Using Virtual Reality Training to Prevent Workplace Violence for Healthcare Workers

During the pandemic, healthcare workers have been considered frontline workers, risking their lives to provide care. However, healthcare workers have always been exposed to everyday dangers, whether it be reactive violence from patients or targeted attacks. The number of incidents related to firearm attacks has increased in the United States, and healthcare workers are now five times more likely to experience workplace violence than any other industry. Effective training in such situations is necessary for de-escalating situations and protecting lives.

Kelly Busta, Senior Threat Assessment Officer at Keck Medicine of USC, identified the need to enhance safety training and received a grant from the United States Department of Homeland Security. She assembled a team, comprised of experts in civil and environmental engineering, psychology, and virtual reality technology, to develop a training program using immersive virtual reality environments (IVE).

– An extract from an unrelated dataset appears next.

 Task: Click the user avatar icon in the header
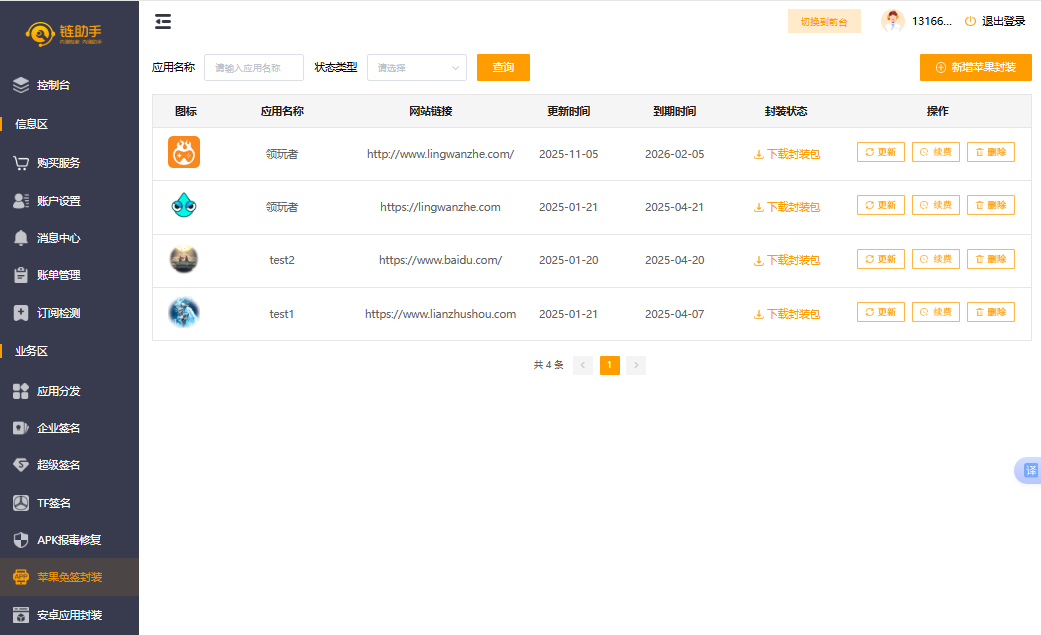(x=892, y=21)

The team decided to create a realistic virtual replica of a hospital building using the Unity platform. Training participants are challenged to make decisions in uncertain and dynamic circumstances, simulating the dynamic nature of firearm incidents. The IVE platform allows for narrative storytelling based on behavior, giving trainers the freedom to explore different behavioral options and uncover new subplots. This approach acknowledges that there are multiple possibilities in such situations.

The training utilizes an autonomous tracking system that monitors participants’ actions in real-time. Trainers are rewarded for quick security actions, which extends their survival time. Warnings about potentially disturbing content are provided for healthcare workers who may be sensitive to violence.

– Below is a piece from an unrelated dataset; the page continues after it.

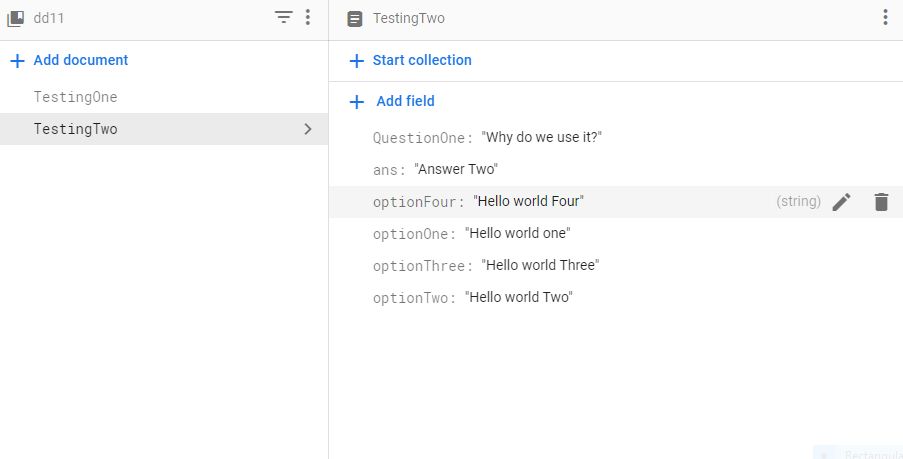Image resolution: width=903 pixels, height=459 pixels.
Task: Click plus icon beside Add document
Action: click(x=17, y=61)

Virtual reality training not only has a greater impact than non-immersive media but is also more cost-effective than traditional training methods. It has the potential to be accessible to all stakeholders in the medical industry, from doctors to patients to security personnel, emphasizing their shared responsibility for personal and collective survival.

This project demonstrates how virtual reality can be applied as an ethical tool for research and training. It allows researchers to explore scenarios that would otherwise be costly or emotionally overwhelming. Currently, the training program is being tested on the USC campus and can be adapted for broader application.